» Material for this exercise
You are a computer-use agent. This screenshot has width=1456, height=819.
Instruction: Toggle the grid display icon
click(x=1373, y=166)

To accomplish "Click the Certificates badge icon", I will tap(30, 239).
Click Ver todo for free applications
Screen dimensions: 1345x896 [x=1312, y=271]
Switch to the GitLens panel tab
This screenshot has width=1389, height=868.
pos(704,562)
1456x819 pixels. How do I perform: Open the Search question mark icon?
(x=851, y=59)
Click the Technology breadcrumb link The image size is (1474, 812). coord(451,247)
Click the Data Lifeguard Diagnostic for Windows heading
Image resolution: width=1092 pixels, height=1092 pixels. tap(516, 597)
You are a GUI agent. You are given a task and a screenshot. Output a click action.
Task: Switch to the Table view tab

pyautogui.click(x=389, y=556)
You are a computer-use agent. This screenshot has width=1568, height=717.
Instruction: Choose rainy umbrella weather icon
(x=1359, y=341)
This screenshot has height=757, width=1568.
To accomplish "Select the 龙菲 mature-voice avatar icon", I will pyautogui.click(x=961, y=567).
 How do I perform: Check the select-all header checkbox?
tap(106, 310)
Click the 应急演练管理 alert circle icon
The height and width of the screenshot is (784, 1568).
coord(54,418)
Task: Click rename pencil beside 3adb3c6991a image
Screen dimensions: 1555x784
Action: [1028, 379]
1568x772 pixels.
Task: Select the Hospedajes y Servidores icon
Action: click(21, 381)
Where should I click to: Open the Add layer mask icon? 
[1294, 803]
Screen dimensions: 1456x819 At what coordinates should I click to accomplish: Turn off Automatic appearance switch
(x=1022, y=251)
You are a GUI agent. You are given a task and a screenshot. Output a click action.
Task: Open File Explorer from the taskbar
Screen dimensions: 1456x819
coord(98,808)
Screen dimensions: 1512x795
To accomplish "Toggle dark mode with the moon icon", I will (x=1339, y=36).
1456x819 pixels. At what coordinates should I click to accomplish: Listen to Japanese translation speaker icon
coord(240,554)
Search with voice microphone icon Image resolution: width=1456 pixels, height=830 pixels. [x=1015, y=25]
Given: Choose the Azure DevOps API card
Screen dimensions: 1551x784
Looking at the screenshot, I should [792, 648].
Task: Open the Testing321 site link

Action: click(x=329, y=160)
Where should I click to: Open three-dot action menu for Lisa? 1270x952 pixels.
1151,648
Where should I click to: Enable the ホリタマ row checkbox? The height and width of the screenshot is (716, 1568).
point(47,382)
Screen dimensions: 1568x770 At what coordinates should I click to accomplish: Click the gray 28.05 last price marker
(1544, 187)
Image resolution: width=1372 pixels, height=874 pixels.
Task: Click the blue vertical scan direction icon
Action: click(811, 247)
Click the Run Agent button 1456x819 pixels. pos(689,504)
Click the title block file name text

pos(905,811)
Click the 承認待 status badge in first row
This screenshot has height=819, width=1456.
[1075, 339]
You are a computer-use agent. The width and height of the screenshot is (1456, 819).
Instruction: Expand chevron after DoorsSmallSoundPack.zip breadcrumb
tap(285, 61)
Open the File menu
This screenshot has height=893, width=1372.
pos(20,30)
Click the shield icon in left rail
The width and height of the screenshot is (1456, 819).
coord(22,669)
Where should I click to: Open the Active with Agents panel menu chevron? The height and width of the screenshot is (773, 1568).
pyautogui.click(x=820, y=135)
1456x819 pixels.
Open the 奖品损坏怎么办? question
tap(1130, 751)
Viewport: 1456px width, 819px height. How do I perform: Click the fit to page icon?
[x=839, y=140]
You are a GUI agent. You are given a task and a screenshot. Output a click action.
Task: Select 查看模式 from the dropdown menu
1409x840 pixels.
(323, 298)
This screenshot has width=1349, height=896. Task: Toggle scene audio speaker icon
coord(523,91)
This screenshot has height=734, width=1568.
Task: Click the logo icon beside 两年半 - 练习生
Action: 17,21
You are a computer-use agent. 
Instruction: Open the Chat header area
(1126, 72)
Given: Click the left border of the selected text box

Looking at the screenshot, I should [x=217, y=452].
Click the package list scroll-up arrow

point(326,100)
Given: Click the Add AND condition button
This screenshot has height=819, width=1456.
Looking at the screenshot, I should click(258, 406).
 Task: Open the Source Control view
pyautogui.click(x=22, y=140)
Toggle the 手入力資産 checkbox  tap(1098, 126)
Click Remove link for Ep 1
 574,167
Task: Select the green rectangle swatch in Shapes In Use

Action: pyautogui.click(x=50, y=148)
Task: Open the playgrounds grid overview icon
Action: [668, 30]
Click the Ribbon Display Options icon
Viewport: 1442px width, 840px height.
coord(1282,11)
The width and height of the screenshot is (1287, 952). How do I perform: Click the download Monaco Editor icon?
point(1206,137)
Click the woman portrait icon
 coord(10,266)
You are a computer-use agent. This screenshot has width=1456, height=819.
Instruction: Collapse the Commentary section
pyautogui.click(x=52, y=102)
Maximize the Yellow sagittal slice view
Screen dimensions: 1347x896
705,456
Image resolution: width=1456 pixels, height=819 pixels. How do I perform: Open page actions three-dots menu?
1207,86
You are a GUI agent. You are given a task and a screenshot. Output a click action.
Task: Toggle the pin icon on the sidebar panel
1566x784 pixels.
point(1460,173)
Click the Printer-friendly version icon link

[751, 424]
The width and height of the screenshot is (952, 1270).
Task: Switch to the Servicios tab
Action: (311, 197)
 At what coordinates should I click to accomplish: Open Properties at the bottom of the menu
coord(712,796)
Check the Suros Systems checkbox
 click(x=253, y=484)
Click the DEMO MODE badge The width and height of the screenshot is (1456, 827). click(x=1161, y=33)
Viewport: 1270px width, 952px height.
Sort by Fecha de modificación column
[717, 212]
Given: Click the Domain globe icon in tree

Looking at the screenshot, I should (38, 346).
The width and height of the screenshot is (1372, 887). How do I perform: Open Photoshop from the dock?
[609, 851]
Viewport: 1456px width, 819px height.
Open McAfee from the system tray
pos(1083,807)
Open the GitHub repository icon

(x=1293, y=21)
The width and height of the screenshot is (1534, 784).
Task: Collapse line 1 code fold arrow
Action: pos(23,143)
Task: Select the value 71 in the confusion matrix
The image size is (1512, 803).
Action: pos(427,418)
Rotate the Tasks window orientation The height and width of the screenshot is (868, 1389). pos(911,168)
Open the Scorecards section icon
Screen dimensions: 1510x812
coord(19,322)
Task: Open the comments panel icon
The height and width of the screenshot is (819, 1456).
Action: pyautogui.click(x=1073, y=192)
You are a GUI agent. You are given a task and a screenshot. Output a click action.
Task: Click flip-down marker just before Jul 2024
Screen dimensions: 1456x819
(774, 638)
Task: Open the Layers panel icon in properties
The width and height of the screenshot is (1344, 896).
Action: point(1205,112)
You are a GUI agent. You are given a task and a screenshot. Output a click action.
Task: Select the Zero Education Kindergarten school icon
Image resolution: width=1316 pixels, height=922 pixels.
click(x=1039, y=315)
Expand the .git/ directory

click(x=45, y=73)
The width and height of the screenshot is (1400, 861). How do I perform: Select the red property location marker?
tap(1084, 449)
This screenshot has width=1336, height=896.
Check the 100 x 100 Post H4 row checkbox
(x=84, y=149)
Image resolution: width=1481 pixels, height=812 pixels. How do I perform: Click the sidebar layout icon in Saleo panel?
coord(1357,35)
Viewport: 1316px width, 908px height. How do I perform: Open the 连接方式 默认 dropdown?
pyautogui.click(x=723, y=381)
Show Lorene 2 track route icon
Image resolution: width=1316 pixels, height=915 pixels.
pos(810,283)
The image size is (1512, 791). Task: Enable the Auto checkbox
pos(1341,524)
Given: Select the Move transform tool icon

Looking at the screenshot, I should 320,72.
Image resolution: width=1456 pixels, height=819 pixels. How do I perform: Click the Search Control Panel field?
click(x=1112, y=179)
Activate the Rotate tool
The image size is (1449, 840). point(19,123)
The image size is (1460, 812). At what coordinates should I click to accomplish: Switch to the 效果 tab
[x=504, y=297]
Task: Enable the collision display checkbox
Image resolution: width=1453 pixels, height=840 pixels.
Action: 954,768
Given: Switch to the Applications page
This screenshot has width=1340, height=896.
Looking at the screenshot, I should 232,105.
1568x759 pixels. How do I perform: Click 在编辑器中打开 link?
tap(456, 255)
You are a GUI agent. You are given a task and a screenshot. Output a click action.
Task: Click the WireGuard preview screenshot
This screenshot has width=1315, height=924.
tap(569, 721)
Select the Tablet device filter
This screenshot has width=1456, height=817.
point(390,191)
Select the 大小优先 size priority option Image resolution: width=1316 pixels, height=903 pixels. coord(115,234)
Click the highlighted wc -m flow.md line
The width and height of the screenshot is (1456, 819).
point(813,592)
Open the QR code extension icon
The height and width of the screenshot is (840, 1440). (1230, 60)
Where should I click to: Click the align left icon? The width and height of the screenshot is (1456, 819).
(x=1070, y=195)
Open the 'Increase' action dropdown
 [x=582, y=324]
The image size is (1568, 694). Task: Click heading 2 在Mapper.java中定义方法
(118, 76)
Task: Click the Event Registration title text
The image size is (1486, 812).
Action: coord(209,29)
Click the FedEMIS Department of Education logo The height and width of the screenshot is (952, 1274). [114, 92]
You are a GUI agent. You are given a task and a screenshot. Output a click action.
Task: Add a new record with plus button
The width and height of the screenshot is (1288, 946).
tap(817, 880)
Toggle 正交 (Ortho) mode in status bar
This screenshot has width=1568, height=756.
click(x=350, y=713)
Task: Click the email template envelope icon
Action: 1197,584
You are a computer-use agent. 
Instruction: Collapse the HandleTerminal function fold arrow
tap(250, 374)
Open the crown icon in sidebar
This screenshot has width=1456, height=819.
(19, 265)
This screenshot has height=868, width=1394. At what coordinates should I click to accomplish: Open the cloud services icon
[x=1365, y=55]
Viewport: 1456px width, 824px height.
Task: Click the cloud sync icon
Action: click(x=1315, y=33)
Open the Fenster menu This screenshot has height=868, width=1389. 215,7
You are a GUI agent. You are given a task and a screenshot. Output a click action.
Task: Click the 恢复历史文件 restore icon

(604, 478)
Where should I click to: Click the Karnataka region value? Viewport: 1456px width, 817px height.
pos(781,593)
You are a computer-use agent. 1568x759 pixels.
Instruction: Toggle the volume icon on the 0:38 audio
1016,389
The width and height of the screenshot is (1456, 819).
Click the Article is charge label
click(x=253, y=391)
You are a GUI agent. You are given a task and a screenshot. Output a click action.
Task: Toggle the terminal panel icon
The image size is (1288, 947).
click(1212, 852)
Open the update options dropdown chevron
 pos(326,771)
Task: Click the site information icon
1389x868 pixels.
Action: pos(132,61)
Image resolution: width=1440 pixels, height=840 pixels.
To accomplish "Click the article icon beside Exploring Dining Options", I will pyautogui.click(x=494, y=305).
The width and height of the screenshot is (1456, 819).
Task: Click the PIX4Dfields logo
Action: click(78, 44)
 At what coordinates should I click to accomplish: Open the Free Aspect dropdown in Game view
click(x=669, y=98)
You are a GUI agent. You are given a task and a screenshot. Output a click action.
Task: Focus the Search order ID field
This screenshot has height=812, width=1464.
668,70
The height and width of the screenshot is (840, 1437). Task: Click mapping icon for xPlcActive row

» Instructions to follow
Only the lines above starting at the one containing "Open McAfee from the system tray" and ending at the one containing "Task: Open the Layers", both included, are to be returned, exactly as they read.

» Response for this exercise
Open McAfee from the system tray
pos(1083,807)
Open the GitHub repository icon

(x=1293, y=21)
The width and height of the screenshot is (1534, 784).
Task: Collapse line 1 code fold arrow
Action: pos(23,143)
Task: Select the value 71 in the confusion matrix
The image size is (1512, 803).
Action: pos(427,418)
Rotate the Tasks window orientation The height and width of the screenshot is (868, 1389). pos(911,168)
Open the Scorecards section icon
Screen dimensions: 1510x812
coord(19,322)
Task: Open the comments panel icon
The height and width of the screenshot is (819, 1456).
Action: pyautogui.click(x=1073, y=192)
You are a GUI agent. You are given a task and a screenshot. Output a click action.
Task: Click flip-down marker just before Jul 2024
Screen dimensions: 1456x819
(774, 638)
Task: Open the Layers panel icon in properties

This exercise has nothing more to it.